What you should do:
Set down every record exactly as it appears.

Records from a data collection
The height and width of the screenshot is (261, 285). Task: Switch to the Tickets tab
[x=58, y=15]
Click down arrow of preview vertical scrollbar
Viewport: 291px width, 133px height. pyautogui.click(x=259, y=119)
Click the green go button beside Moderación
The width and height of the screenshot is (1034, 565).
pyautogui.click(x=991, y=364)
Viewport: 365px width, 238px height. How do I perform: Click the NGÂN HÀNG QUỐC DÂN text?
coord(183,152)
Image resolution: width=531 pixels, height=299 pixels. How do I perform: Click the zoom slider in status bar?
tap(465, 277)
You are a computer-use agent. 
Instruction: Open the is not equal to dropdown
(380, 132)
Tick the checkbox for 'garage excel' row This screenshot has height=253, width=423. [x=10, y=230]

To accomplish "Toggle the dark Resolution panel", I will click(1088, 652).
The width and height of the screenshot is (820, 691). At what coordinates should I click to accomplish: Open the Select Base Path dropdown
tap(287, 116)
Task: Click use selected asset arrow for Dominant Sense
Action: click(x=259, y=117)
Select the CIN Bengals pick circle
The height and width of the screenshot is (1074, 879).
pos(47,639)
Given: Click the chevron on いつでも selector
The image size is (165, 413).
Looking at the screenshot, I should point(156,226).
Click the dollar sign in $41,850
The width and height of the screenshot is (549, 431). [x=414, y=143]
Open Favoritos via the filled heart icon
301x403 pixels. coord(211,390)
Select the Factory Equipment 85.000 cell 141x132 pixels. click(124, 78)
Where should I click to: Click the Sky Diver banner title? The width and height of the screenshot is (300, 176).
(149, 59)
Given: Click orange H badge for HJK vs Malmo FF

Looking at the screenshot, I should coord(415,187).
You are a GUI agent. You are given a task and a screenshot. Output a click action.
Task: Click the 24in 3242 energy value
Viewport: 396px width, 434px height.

Output of the exercise:
The height and width of the screenshot is (261, 285). Task: Switch to the Tickets tab
[x=58, y=15]
Click down arrow of preview vertical scrollbar
Viewport: 291px width, 133px height. pyautogui.click(x=259, y=119)
Click the green go button beside Moderación
The width and height of the screenshot is (1034, 565).
pyautogui.click(x=991, y=364)
Viewport: 365px width, 238px height. How do I perform: Click the NGÂN HÀNG QUỐC DÂN text?
coord(183,152)
Image resolution: width=531 pixels, height=299 pixels. How do I perform: Click the zoom slider in status bar?
tap(465, 277)
You are a computer-use agent. 
Instruction: Open the is not equal to dropdown
(380, 132)
Tick the checkbox for 'garage excel' row This screenshot has height=253, width=423. [x=10, y=230]

To accomplish "Toggle the dark Resolution panel", I will click(1088, 652).
The width and height of the screenshot is (820, 691). At what coordinates should I click to accomplish: Open the Select Base Path dropdown
tap(287, 116)
Task: Click use selected asset arrow for Dominant Sense
Action: click(x=259, y=117)
Select the CIN Bengals pick circle
The height and width of the screenshot is (1074, 879).
pos(47,639)
Given: Click the chevron on いつでも selector
The image size is (165, 413).
Looking at the screenshot, I should point(156,226).
Click the dollar sign in $41,850
The width and height of the screenshot is (549, 431). [x=414, y=143]
Open Favoritos via the filled heart icon
301x403 pixels. coord(211,390)
Select the Factory Equipment 85.000 cell 141x132 pixels. click(124, 78)
Where should I click to: Click the Sky Diver banner title? The width and height of the screenshot is (300, 176).
(149, 59)
Given: Click orange H badge for HJK vs Malmo FF

Looking at the screenshot, I should coord(415,187).
You are a GUI agent. You are given a task and a screenshot. Output a click action.
Task: Click the 24in 3242 energy value
Viewport: 396px width, 434px height.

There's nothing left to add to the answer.